● **What is being asked**
Each of the following records is to be printed verbatim.
▼▼▼
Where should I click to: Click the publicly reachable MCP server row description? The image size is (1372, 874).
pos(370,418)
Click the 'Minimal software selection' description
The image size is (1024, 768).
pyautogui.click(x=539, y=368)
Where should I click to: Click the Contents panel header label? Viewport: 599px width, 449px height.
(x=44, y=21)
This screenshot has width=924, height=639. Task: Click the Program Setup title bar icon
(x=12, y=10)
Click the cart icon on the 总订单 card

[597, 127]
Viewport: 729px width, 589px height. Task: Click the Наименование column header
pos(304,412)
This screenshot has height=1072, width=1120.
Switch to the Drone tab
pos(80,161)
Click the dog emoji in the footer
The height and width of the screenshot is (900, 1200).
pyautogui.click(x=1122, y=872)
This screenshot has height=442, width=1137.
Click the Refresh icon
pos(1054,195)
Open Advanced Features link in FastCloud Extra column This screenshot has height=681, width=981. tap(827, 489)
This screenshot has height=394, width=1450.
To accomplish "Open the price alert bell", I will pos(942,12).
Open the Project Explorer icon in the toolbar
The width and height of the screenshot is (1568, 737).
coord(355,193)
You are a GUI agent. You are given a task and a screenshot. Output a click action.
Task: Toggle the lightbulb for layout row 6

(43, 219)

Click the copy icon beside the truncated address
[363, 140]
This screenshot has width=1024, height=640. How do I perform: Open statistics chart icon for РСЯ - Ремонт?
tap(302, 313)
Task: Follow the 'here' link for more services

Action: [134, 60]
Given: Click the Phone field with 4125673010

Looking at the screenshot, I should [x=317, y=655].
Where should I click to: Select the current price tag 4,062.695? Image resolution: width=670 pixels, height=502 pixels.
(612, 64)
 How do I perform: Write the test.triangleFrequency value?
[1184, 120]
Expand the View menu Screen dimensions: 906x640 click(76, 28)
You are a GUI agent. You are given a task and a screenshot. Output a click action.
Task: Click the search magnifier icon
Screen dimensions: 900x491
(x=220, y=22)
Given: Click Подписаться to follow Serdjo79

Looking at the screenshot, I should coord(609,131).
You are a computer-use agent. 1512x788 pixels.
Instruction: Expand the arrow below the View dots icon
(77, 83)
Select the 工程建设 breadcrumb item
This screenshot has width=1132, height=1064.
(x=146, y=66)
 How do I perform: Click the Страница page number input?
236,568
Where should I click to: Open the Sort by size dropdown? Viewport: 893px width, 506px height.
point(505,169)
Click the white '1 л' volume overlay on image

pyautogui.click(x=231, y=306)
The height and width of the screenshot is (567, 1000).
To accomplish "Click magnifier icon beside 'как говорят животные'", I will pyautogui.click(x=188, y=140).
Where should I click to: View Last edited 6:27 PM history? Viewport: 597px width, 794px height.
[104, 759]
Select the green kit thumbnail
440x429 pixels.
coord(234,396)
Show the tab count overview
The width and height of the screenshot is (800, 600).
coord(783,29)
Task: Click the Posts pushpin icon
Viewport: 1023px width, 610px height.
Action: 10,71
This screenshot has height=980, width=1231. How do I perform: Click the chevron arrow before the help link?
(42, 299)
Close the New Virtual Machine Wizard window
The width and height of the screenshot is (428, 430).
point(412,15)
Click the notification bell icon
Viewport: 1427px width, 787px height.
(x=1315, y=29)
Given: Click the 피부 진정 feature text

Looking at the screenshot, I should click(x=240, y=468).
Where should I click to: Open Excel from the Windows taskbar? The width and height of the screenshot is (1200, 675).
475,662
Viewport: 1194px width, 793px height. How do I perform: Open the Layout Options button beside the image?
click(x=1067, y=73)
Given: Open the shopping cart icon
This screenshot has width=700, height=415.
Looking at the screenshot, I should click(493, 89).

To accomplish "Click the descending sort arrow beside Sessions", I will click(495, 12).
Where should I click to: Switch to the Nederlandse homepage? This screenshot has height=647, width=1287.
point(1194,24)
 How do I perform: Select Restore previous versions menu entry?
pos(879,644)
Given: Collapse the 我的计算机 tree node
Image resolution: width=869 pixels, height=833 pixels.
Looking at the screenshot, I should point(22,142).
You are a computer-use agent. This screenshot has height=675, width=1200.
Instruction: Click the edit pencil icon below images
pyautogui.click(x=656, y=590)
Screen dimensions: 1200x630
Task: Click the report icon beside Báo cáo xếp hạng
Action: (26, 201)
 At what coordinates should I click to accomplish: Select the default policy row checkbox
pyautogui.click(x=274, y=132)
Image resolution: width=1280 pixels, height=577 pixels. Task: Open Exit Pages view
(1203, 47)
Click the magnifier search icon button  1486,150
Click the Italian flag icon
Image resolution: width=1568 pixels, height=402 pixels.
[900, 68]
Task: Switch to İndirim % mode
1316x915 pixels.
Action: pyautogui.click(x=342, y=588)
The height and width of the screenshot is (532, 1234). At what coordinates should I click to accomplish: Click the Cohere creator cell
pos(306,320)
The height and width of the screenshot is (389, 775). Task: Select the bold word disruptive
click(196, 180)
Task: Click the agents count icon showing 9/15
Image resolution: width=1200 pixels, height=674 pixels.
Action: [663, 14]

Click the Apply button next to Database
▲▲▲
● **Output below**
Where should I click to: Click the publicly reachable MCP server row description? The image size is (1372, 874).
pos(370,418)
Click the 'Minimal software selection' description
The image size is (1024, 768).
pyautogui.click(x=539, y=368)
Where should I click to: Click the Contents panel header label? Viewport: 599px width, 449px height.
(x=44, y=21)
This screenshot has width=924, height=639. Task: Click the Program Setup title bar icon
(x=12, y=10)
Click the cart icon on the 总订单 card

[597, 127]
Viewport: 729px width, 589px height. Task: Click the Наименование column header
pos(304,412)
This screenshot has height=1072, width=1120.
Switch to the Drone tab
pos(80,161)
Click the dog emoji in the footer
The height and width of the screenshot is (900, 1200).
pyautogui.click(x=1122, y=872)
This screenshot has height=442, width=1137.
Click the Refresh icon
pos(1054,195)
Open Advanced Features link in FastCloud Extra column This screenshot has height=681, width=981. tap(827, 489)
This screenshot has height=394, width=1450.
To accomplish "Open the price alert bell", I will pos(942,12).
Open the Project Explorer icon in the toolbar
The width and height of the screenshot is (1568, 737).
coord(355,193)
You are a GUI agent. You are given a task and a screenshot. Output a click action.
Task: Toggle the lightbulb for layout row 6

(43, 219)

Click the copy icon beside the truncated address
[363, 140]
This screenshot has width=1024, height=640. How do I perform: Open statistics chart icon for РСЯ - Ремонт?
tap(302, 313)
Task: Follow the 'here' link for more services

Action: [134, 60]
Given: Click the Phone field with 4125673010

Looking at the screenshot, I should [x=317, y=655].
Where should I click to: Select the current price tag 4,062.695? Image resolution: width=670 pixels, height=502 pixels.
(612, 64)
 How do I perform: Write the test.triangleFrequency value?
[1184, 120]
Expand the View menu Screen dimensions: 906x640 click(76, 28)
You are a GUI agent. You are given a task and a screenshot. Output a click action.
Task: Click the search magnifier icon
Screen dimensions: 900x491
(x=220, y=22)
Given: Click Подписаться to follow Serdjo79

Looking at the screenshot, I should coord(609,131).
You are a computer-use agent. 1512x788 pixels.
Instruction: Expand the arrow below the View dots icon
(77, 83)
Select the 工程建设 breadcrumb item
This screenshot has width=1132, height=1064.
(x=146, y=66)
 How do I perform: Click the Страница page number input?
236,568
Where should I click to: Open the Sort by size dropdown? Viewport: 893px width, 506px height.
point(505,169)
Click the white '1 л' volume overlay on image

pyautogui.click(x=231, y=306)
The height and width of the screenshot is (567, 1000).
To accomplish "Click magnifier icon beside 'как говорят животные'", I will pyautogui.click(x=188, y=140).
Where should I click to: View Last edited 6:27 PM history? Viewport: 597px width, 794px height.
[104, 759]
Select the green kit thumbnail
440x429 pixels.
coord(234,396)
Show the tab count overview
The width and height of the screenshot is (800, 600).
coord(783,29)
Task: Click the Posts pushpin icon
Viewport: 1023px width, 610px height.
Action: 10,71
This screenshot has height=980, width=1231. How do I perform: Click the chevron arrow before the help link?
(42, 299)
Close the New Virtual Machine Wizard window
The width and height of the screenshot is (428, 430).
point(412,15)
Click the notification bell icon
Viewport: 1427px width, 787px height.
(x=1315, y=29)
Given: Click the 피부 진정 feature text

Looking at the screenshot, I should click(x=240, y=468).
Where should I click to: Open Excel from the Windows taskbar? The width and height of the screenshot is (1200, 675).
475,662
Viewport: 1194px width, 793px height. How do I perform: Open the Layout Options button beside the image?
click(x=1067, y=73)
Given: Open the shopping cart icon
This screenshot has width=700, height=415.
Looking at the screenshot, I should click(493, 89).

To accomplish "Click the descending sort arrow beside Sessions", I will click(495, 12).
Where should I click to: Switch to the Nederlandse homepage? This screenshot has height=647, width=1287.
point(1194,24)
 How do I perform: Select Restore previous versions menu entry?
pos(879,644)
Given: Collapse the 我的计算机 tree node
Image resolution: width=869 pixels, height=833 pixels.
Looking at the screenshot, I should point(22,142).
You are a computer-use agent. This screenshot has height=675, width=1200.
Instruction: Click the edit pencil icon below images
pyautogui.click(x=656, y=590)
Screen dimensions: 1200x630
Task: Click the report icon beside Báo cáo xếp hạng
Action: (26, 201)
 At what coordinates should I click to accomplish: Select the default policy row checkbox
pyautogui.click(x=274, y=132)
Image resolution: width=1280 pixels, height=577 pixels. Task: Open Exit Pages view
(1203, 47)
Click the magnifier search icon button  1486,150
Click the Italian flag icon
Image resolution: width=1568 pixels, height=402 pixels.
[900, 68]
Task: Switch to İndirim % mode
1316x915 pixels.
Action: pyautogui.click(x=342, y=588)
The height and width of the screenshot is (532, 1234). At what coordinates should I click to accomplish: Click the Cohere creator cell
pos(306,320)
The height and width of the screenshot is (389, 775). Task: Select the bold word disruptive
click(196, 180)
Task: Click the agents count icon showing 9/15
Image resolution: width=1200 pixels, height=674 pixels.
Action: [663, 14]

Click the Apply button next to Database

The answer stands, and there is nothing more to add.